26 ガリギュアと魔物
魔物の力は強く、性質は凶暴極まりない。原則として人間には手を上げないが、敵と認識した場合は別である。禁忌を犯した対象には、人間であろうとも容赦はしない。
しかし、訓練された兵士ではない。
ガリギュアは囲まれてはいても、絶望はしていなかった。
隙を突けば、逃げられる。
モーデルを置いて行くのは忍びなかったが、モーデルは魔物に狙われていはいない。回復しさえすれば、自分の身ぐらいは守れる女だ。
樵が使う斧を振り回した魔物の一撃を避け、脇腹を薙ぐ。
革の鎧を着込み、皮膚も厚いので、致命傷を与えるには突いたほうが確実だが、剣が抜けなくなるのを恐れた。
魔物は傷ついても怯まない。それをわかっていれば、対処は難しくない。
唯一の問題は、一撃をもらったら身動きできなくなるほどの力の強さだ。
攻撃をかいくぐりながら、剣を振り回さなければならない。魔物に疲労があるとしても、ガリギュアより先に疲れることはあり得ない。

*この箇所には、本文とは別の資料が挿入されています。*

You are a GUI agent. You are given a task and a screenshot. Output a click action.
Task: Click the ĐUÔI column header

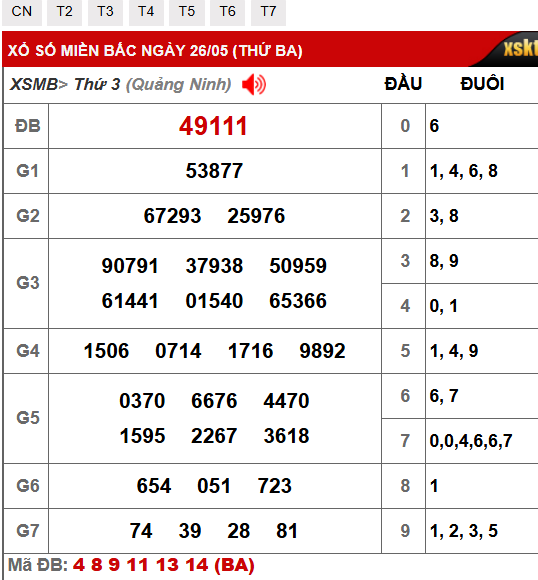pyautogui.click(x=482, y=84)
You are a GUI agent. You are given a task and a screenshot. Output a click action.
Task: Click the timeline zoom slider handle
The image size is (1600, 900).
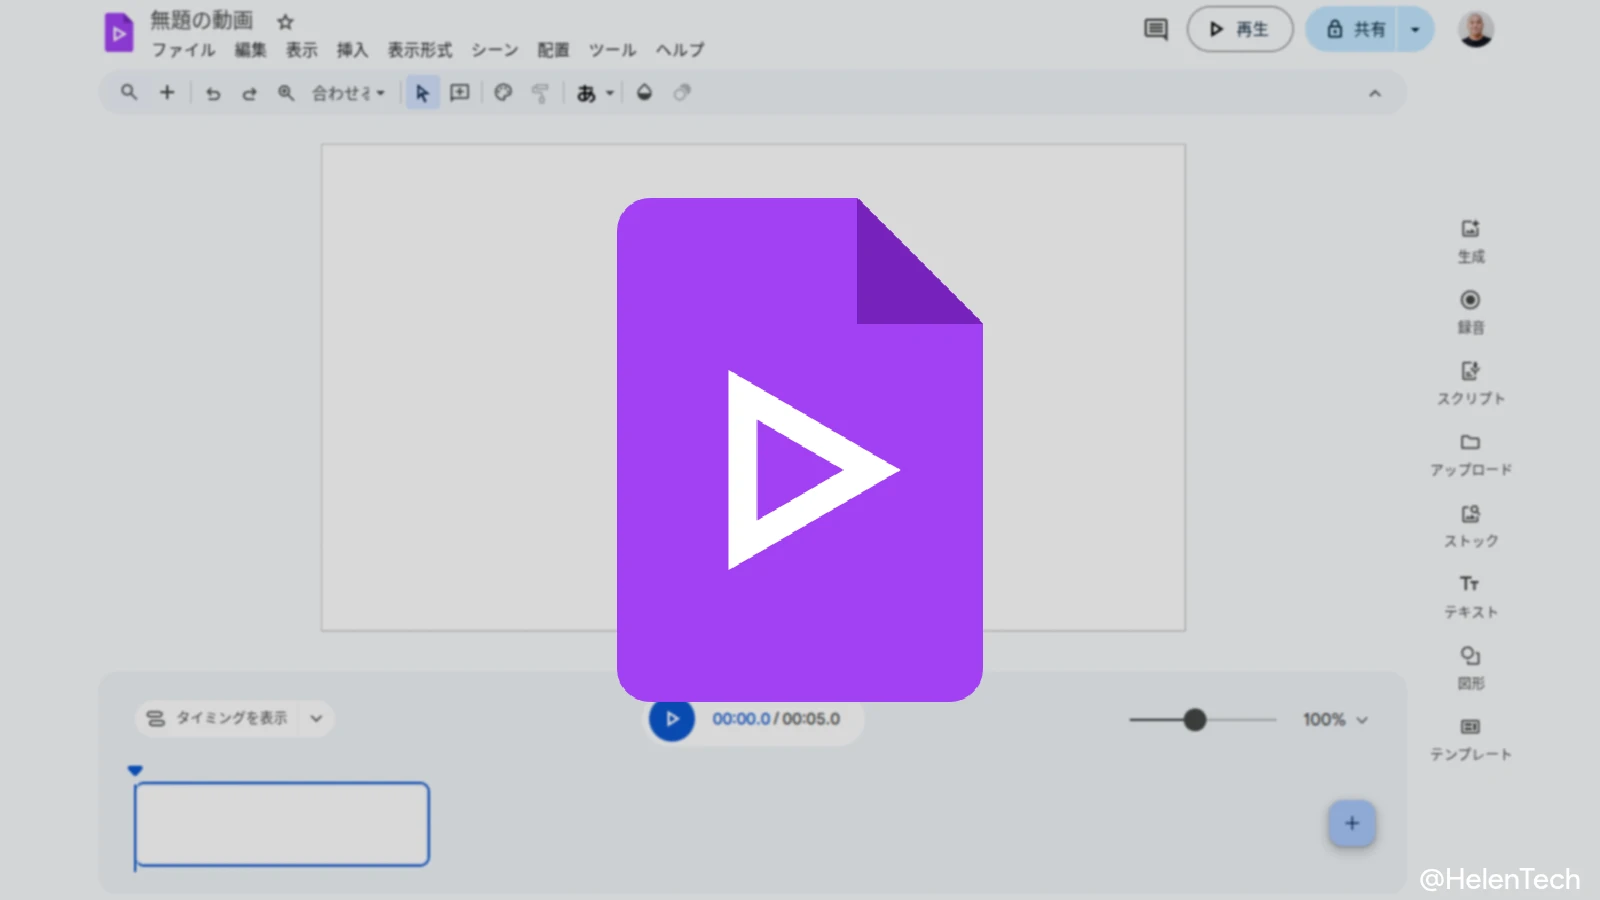(1194, 719)
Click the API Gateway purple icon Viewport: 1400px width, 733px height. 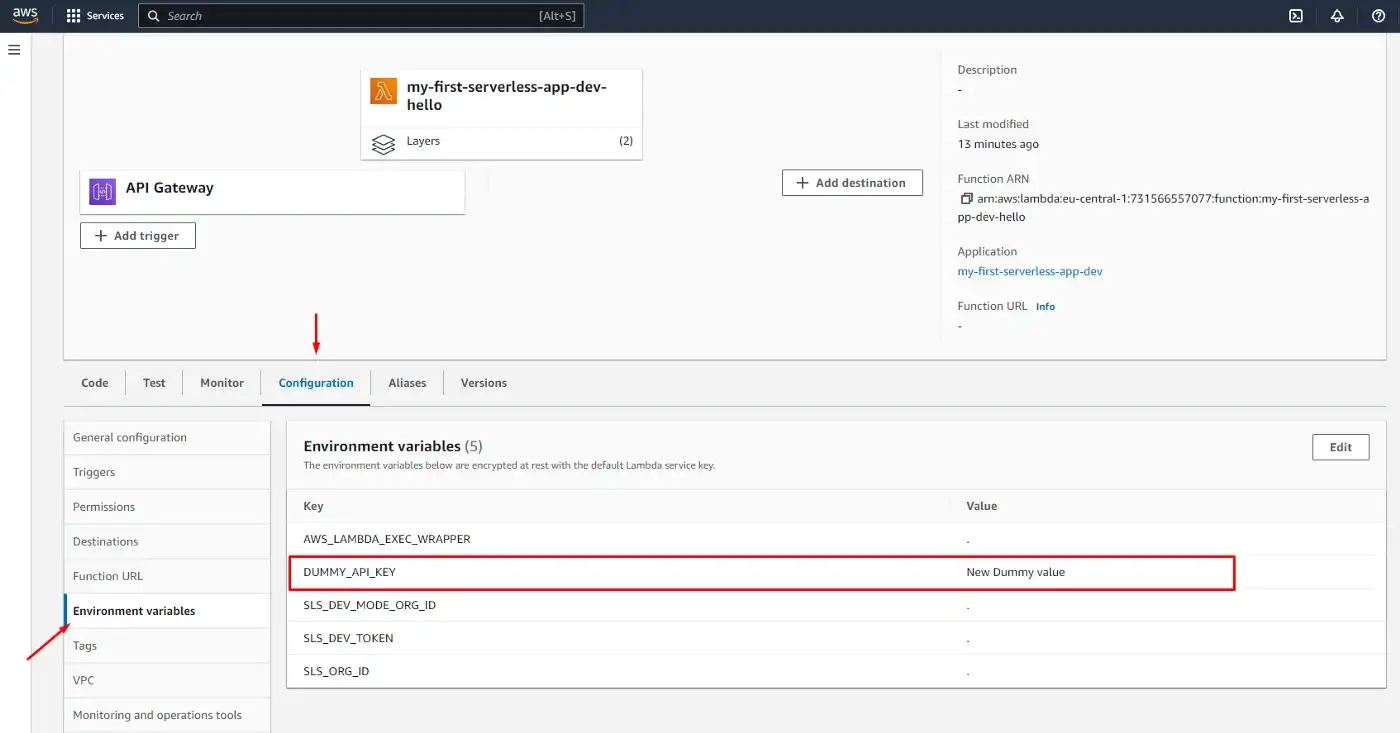[102, 191]
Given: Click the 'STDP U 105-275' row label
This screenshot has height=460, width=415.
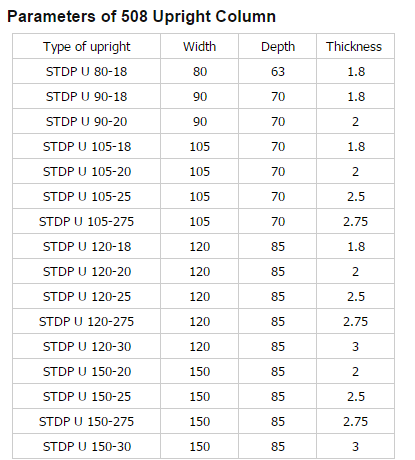Looking at the screenshot, I should pos(87,221).
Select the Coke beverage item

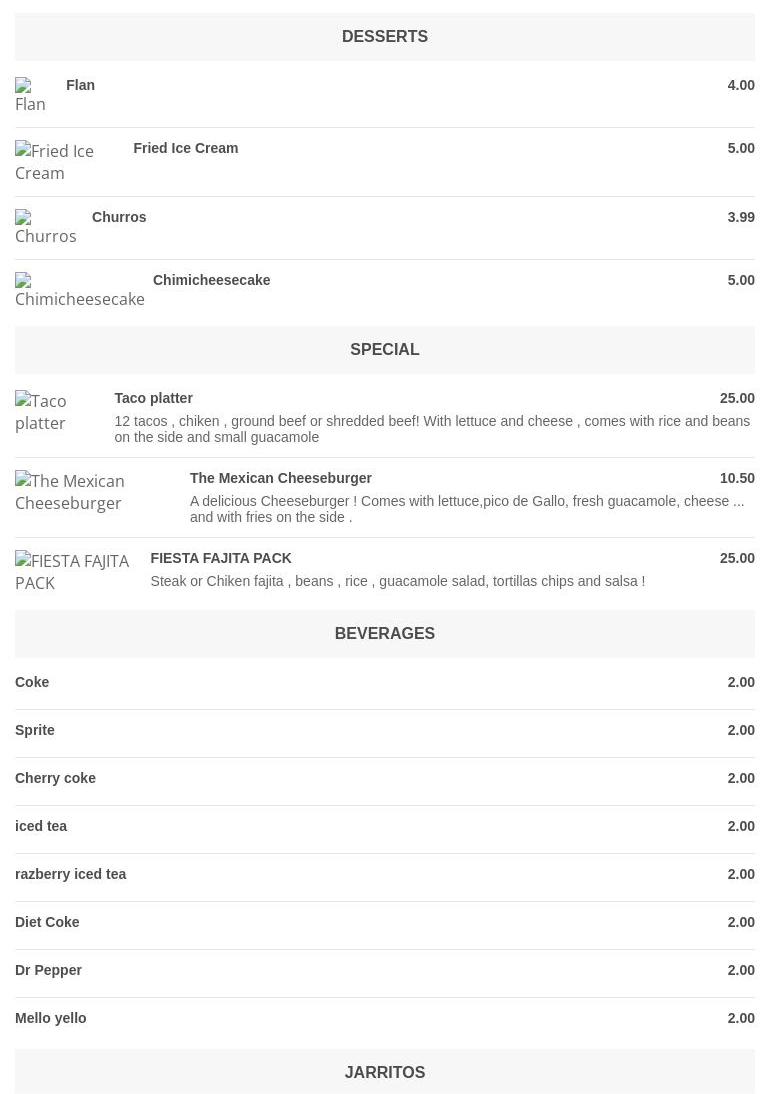coord(32,682)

逃れる隙を探し、剣を振る手も、次第に重くなってきた。
ガリギュアの真横に、破壊された窓の木枠と周辺のガレキが落下した。
ガリギュアに向かって棍棒を振り下ろそうとしていた魔物が絶命したが、礼を言う気にはなれなかった。
「気をつけろ! この間抜け!」
「あっ、悪い」
上から降ってきたシリウスは、珍しく詫びた。
ガリギュアはシリウスの詫びなど欲しくなかったが、すぐに気づいた。
シリウスはガリギュアの怒声に詫びたのではなく、予定外に殺してしまった魔物に対して詫びたのだ。